■ ASSIGNMENT: Write out the full listing exactly as given, minus the images.

■ SUPPLIED MATERIAL:
────────────────────────────────────────
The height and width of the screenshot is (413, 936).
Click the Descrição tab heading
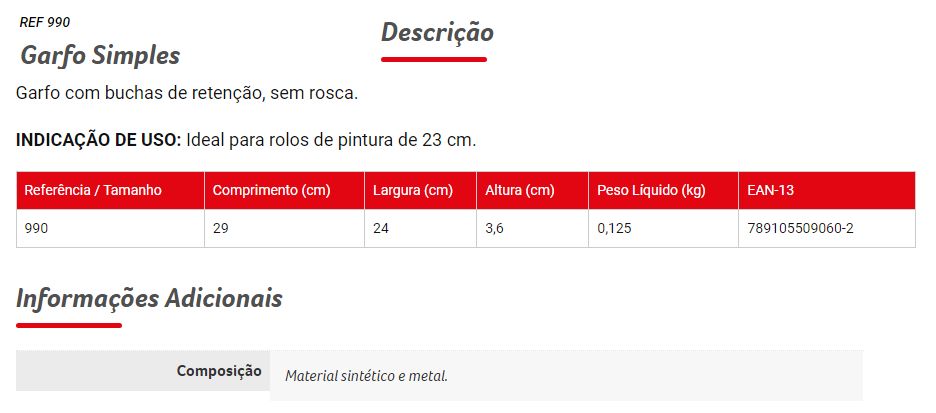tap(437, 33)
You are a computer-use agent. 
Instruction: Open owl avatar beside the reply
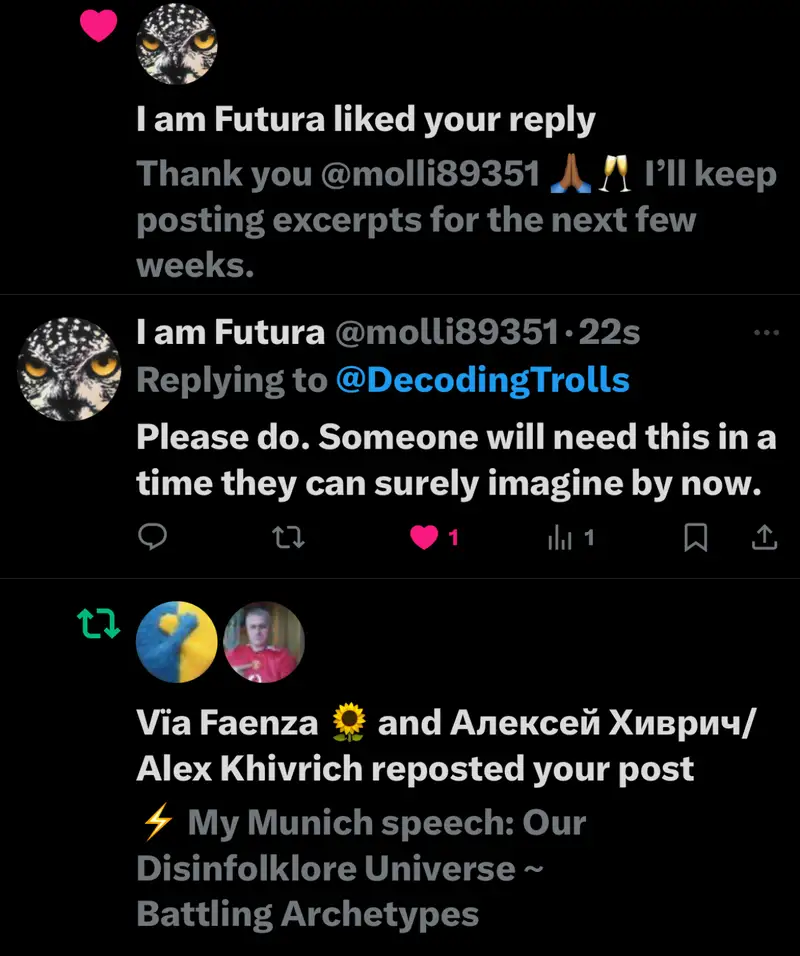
────────────────────────────────────────
■ WRITTEN SOLUTION:
The height and width of the screenshot is (413, 936).
Click the Descrição tab heading
tap(437, 33)
You are a computer-use agent. 
Instruction: Open owl avatar beside the reply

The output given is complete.